Saved entries
******************************
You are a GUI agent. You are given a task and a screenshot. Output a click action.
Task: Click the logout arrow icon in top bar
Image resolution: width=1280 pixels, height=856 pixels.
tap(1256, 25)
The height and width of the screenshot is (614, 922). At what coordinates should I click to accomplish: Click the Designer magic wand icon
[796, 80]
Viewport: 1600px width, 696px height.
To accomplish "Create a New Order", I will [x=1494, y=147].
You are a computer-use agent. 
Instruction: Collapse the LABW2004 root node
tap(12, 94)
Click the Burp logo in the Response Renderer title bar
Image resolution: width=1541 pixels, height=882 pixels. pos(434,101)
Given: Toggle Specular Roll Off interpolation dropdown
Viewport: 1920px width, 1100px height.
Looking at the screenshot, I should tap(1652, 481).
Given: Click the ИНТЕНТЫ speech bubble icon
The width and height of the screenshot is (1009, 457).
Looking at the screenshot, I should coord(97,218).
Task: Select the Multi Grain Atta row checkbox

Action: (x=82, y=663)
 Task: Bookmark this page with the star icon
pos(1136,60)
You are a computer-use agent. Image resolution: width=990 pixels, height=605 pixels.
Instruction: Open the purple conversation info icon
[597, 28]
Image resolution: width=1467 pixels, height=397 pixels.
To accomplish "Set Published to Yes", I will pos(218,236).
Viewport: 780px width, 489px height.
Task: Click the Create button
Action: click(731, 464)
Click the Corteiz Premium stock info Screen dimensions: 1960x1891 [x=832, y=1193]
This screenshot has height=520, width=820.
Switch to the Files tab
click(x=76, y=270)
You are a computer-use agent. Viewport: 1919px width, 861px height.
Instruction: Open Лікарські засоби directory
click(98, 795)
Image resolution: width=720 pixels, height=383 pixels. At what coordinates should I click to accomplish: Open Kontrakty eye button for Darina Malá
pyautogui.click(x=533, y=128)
******************************
• _EXERCISE_
Within the data above, pick out all lines holding the word "computer".

• _RESULT OF THE EXERCISE_
You are a computer-use agent. 
You are a computer-use agent. Image resolution: width=990 pixels, height=605 pixels.
You are a computer-use agent. Viewport: 1919px width, 861px height.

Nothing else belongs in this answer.